*** Block opens ***

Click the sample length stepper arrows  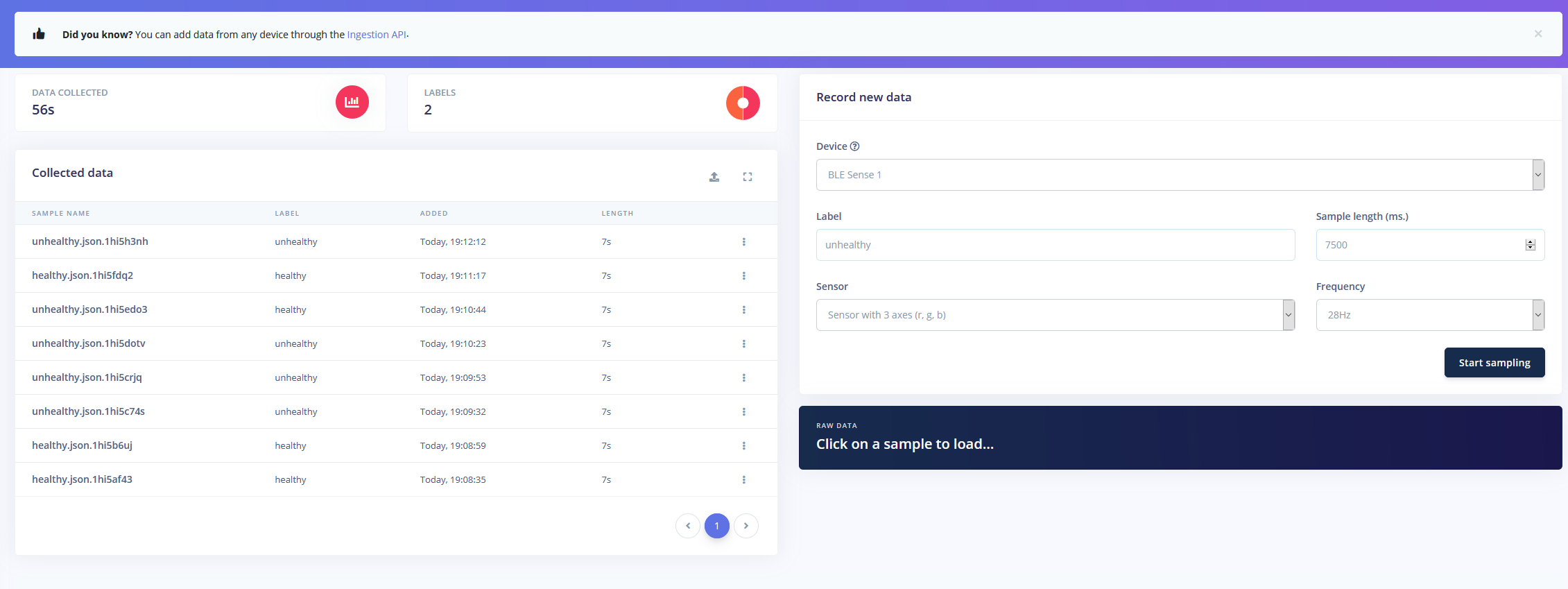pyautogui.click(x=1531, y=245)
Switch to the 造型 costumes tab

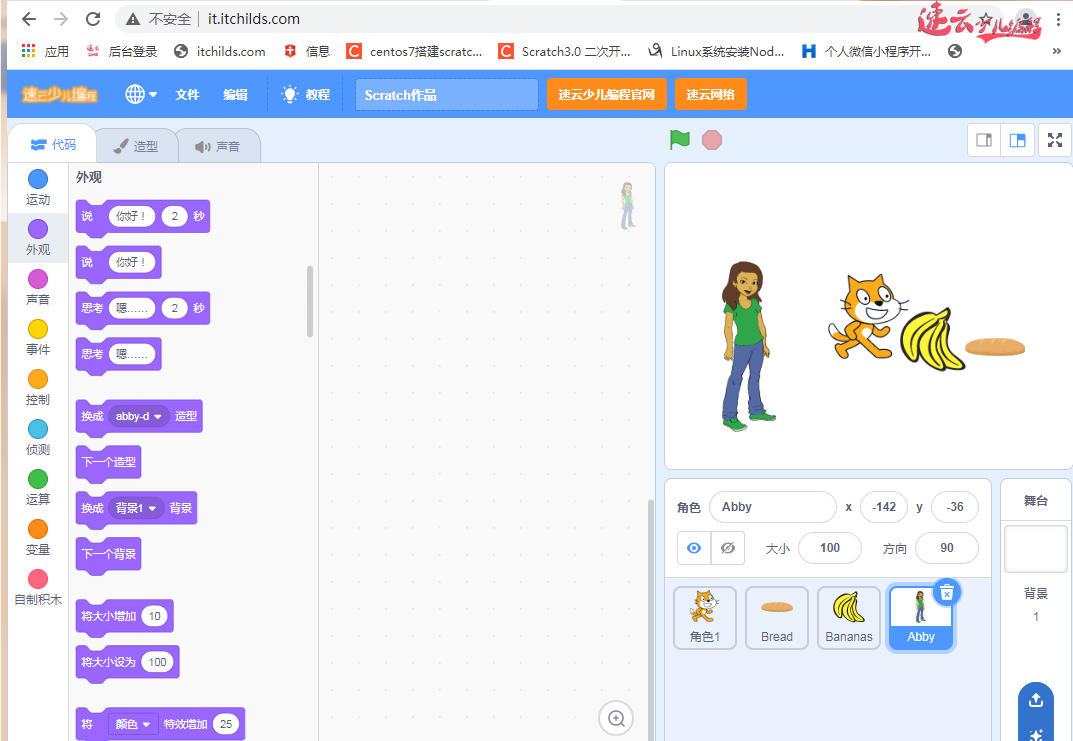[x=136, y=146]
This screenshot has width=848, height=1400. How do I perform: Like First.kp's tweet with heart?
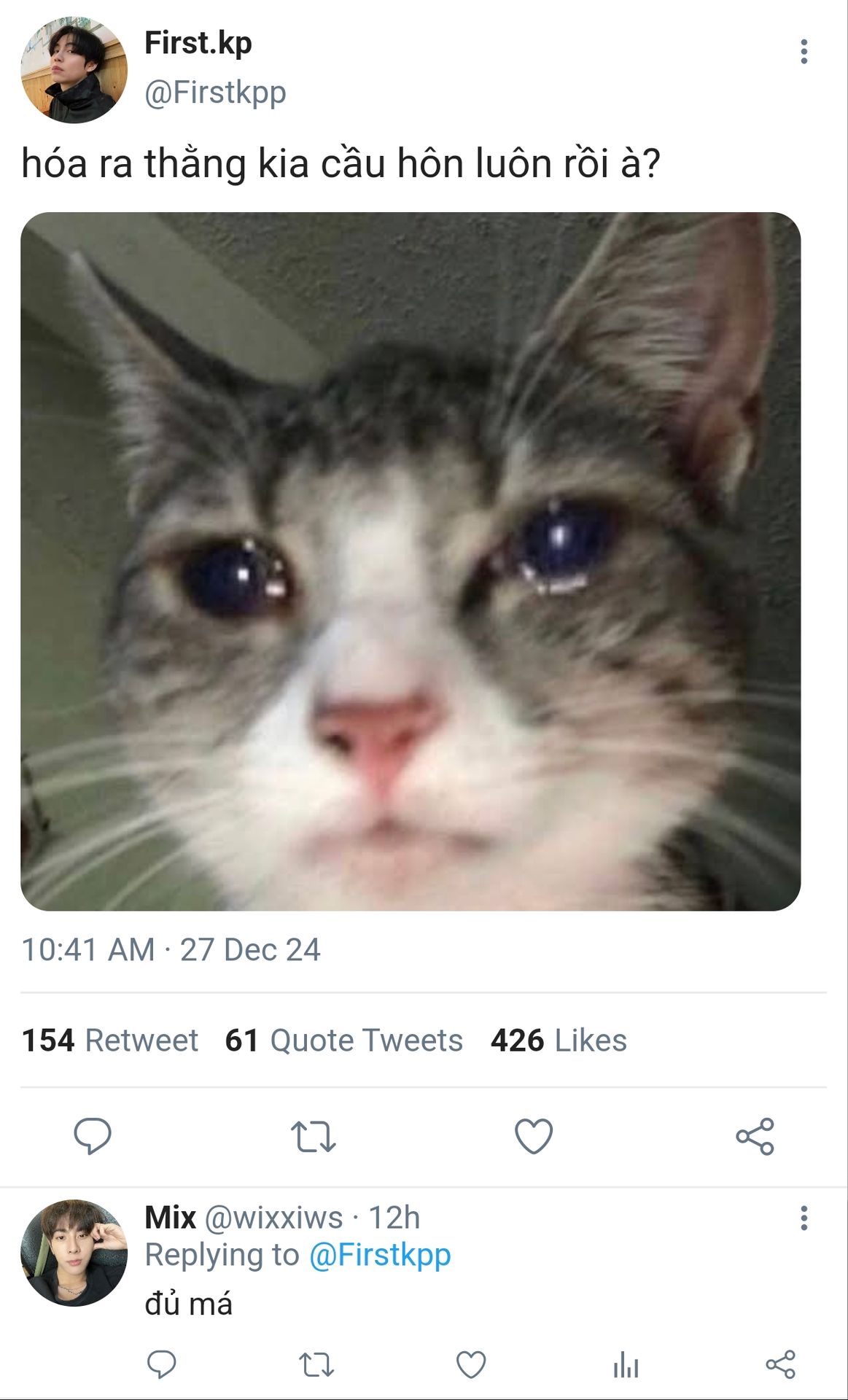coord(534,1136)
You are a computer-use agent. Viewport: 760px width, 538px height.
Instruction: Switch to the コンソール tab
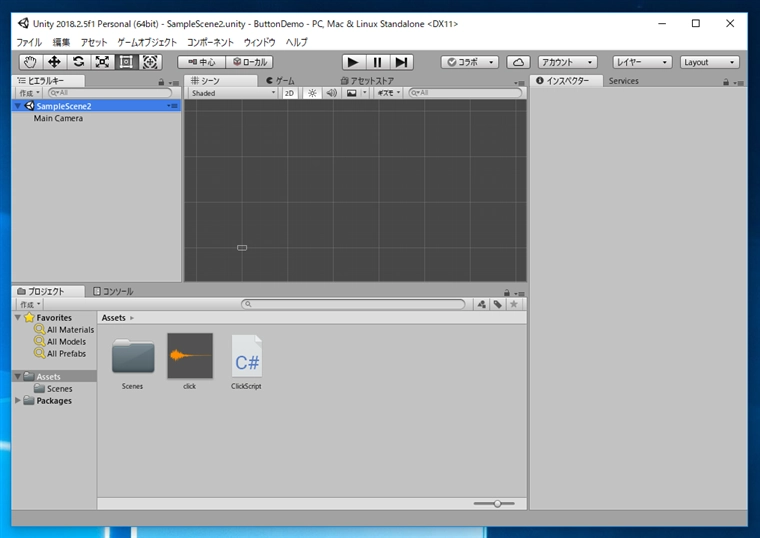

*** Block closes ***
*** Block opens ***

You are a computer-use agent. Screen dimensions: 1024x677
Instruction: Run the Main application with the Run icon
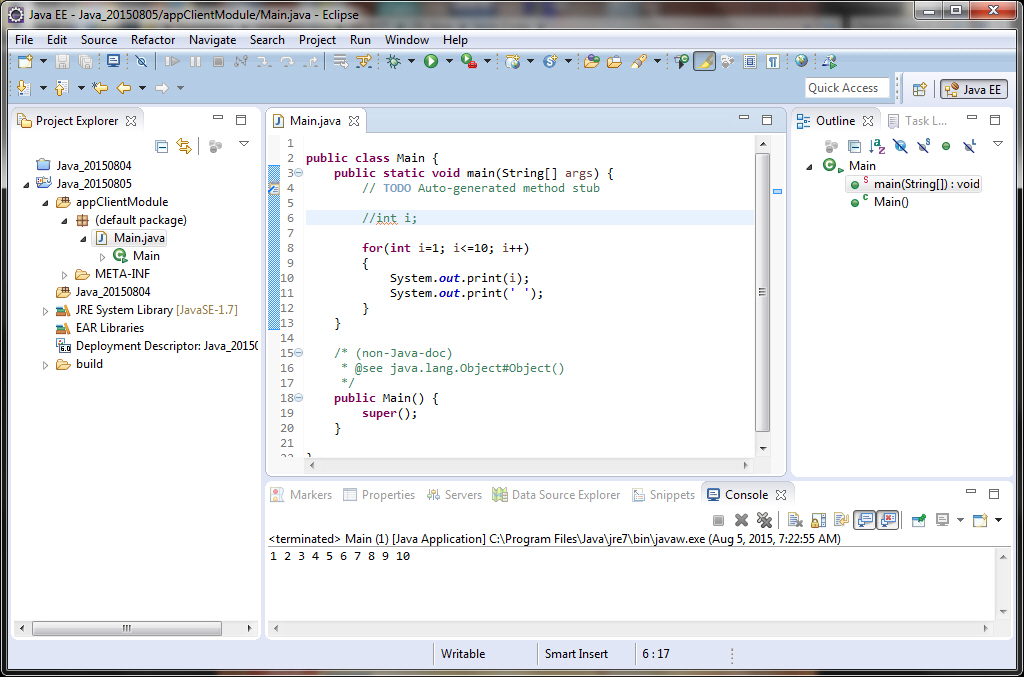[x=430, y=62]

*** Block closes ***
*** Block opens ***

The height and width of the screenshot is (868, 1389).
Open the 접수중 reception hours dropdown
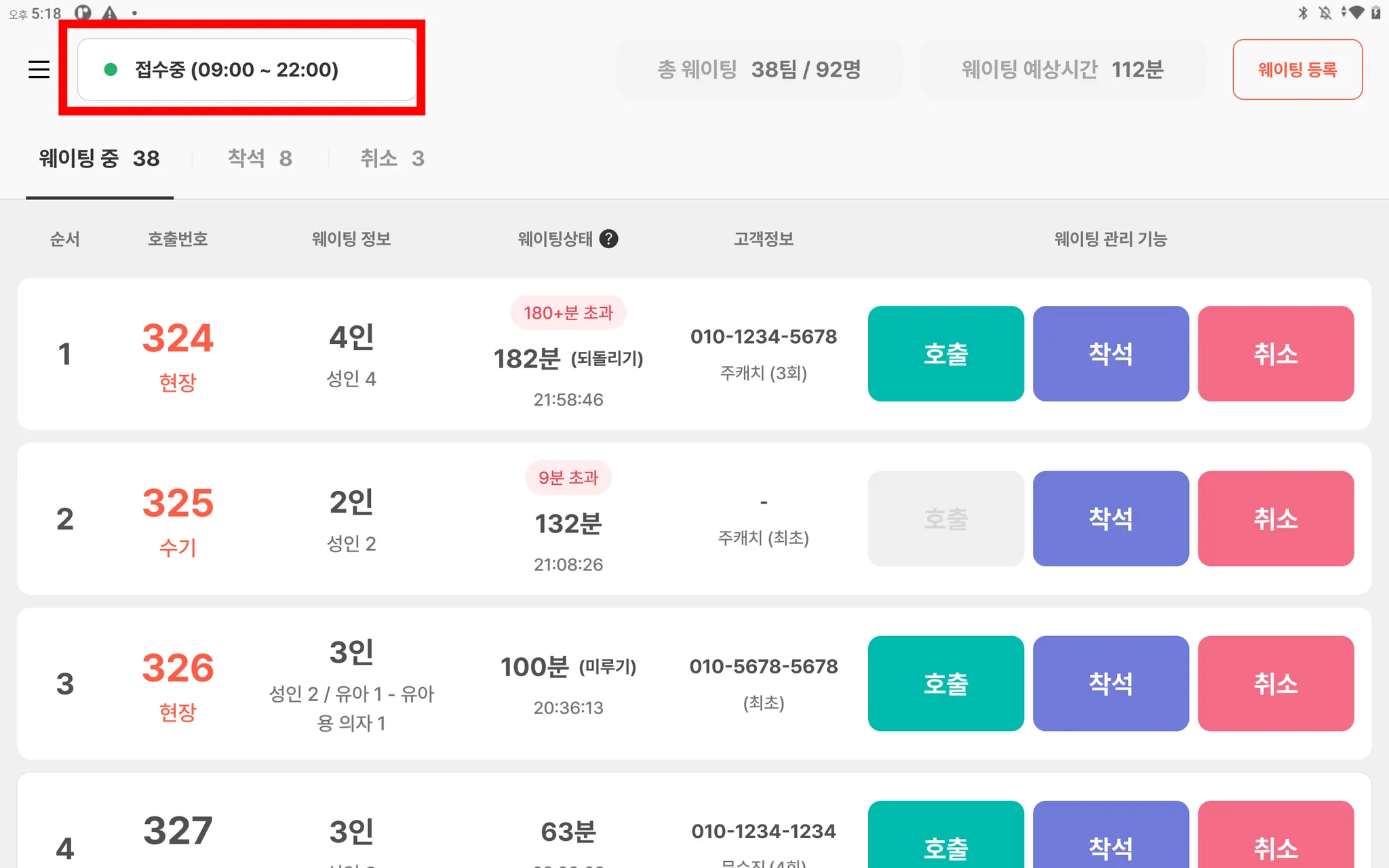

*** Block closes ***

About this exercise →
Reproduce every line in the data that has the word "computer" in it.

Your response →
You are a computer-use agent. Viewport: 760px width, 538px height.
You are a computer-use agent. Screen dimensions: 1024x677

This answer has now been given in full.